소화불량 질병정보2017. 8. 22. 08:54

소화불량이란 상부위장관(주로 위 및 십이지장))과 관련하여 발생하는 모든 소화기 증상들을 포함하는 용어로, 소화성궤양이나 위암 등으로 인한 기질성 소화불량(organic dyspepsia)과 내시경검사나 초음파 검사상 특별한 이상소견을 보이지 않는 기능성 소화불량(functional dyspepsia)으로 구분됩니다.

일반적으로 소화불량이라 하면 중요한 검사상 이상소견을 보이지 않는 기능성 소화불량을 말하며, 식후 만복감 , 상복부 팽만감, 조기 만복감, 구역, 트림, 식후 상복부 통증 등 상복부 중심의 통증이나 불쾌감을 호소하게 됩니다.

기능성 소화불량에 대한 정의는 로마기준(Rome criteria)에 근거하게 되는데, 현재까지는 로마기준III까지가 발표되었습니다.

로마기준Ⅲ에서 소화불량을 “위 십이지장 영역에서 발생되는 증상인 식후 포만감, 조기 만복감, 속쓰림(epigastric burning) 중 한 가지 이상 호소할 때”라고 정의하고 있습니다.

소화불량의 병태생리는 다양한 증상만큼 여러 원인에 의한 것으로 생각되고 있으나, 현재 일부 기전만이 밝혀져 있습니다.

이러한 병리기전은 소화불량의 특정 증상과 연관이 있습니다.


1. 위운동이상(gastric motor abnormalities)

기능성 소화불량의 환자에서는 여러 가지 위 십이지장의 운동이상이 관찰됩니다.

그 원인에는 위배출능의 저하, 위전도 이상, 식후 상부위의 수축 증가, 내압검사상 전정부 운동 저하, 십이지장 의 역행성 수축과 내장 과감각, 소장의 운동능 저하, 미주신경 이상 등이 있습니다.

최근에는 위배출능 이상보다 위적응 이상이 기능성 소화불량의 주된 병태생리로 알려져 있습니다.
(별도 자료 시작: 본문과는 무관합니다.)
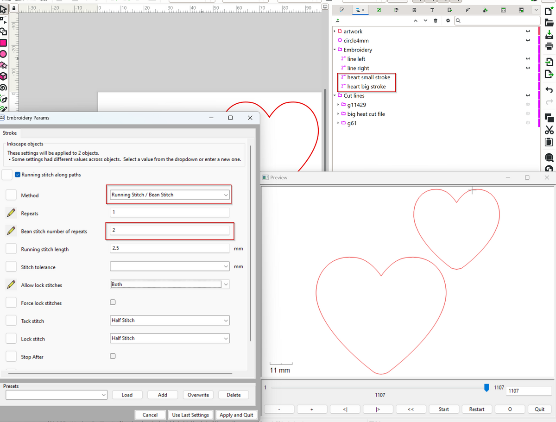Open the Text tool panel tab icon
The image size is (556, 422).
pyautogui.click(x=432, y=10)
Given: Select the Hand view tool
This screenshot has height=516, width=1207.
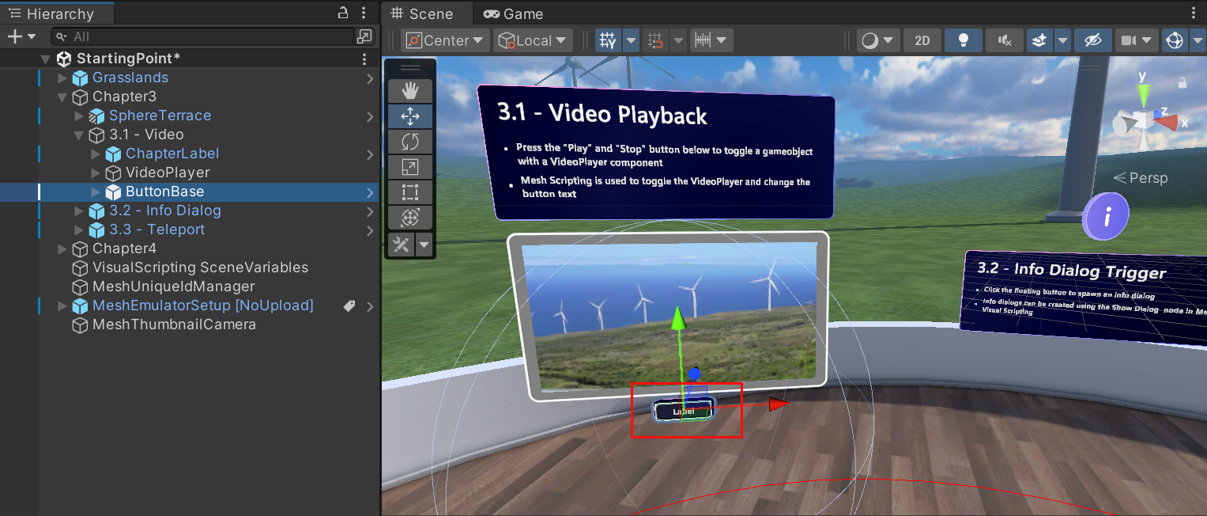Looking at the screenshot, I should (x=410, y=91).
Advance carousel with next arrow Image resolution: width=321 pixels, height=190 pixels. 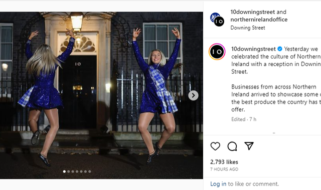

정상적으로 위로 들어온 음식은 상부 위에 저장되며 하부위에서 잘게 쪼개져 십이지장으로 이동됩니다.

위적응이란 이렇게 위로 들어온 음식에 대하여 위내압의 변동 없이 위가 확장하는 과정을 말하며, 이 과정이 위내용물이 소장으로 급격히 배출되거나 식도로 역류되지 않게 해 줍니다.

한 연구를 보면 기능성 소화불량 환자의 40%에서 위적응의 이상을 동반하며, 조기 포만감과 체중감소 증상을 호소합니다.

결론적으로, 소화불량 환자에 동반되어 있는 위운동이상은 증상과 관련이 없다는 반론이 제기되기도 하지만, 기질성 질환의 경우도 증상이 없는 경우(예: 무증상의 위궤양, 무증상의 관상동맥질환)를 종종 경험하고, 운동개선제의 투여 후에는 위배출의 개선과 더불어 증상이 호전되는 점으로 보아 위운동이상은 여전히 소화불량의 중요한 병리기전으로 생각됩니다.


2. 내장감각능의 변화(altered visceral perception)

일반적으로 섭취된 음식이 위에서 소화되는 동안 발생하는 생리적 자극은 느끼지 못합니다.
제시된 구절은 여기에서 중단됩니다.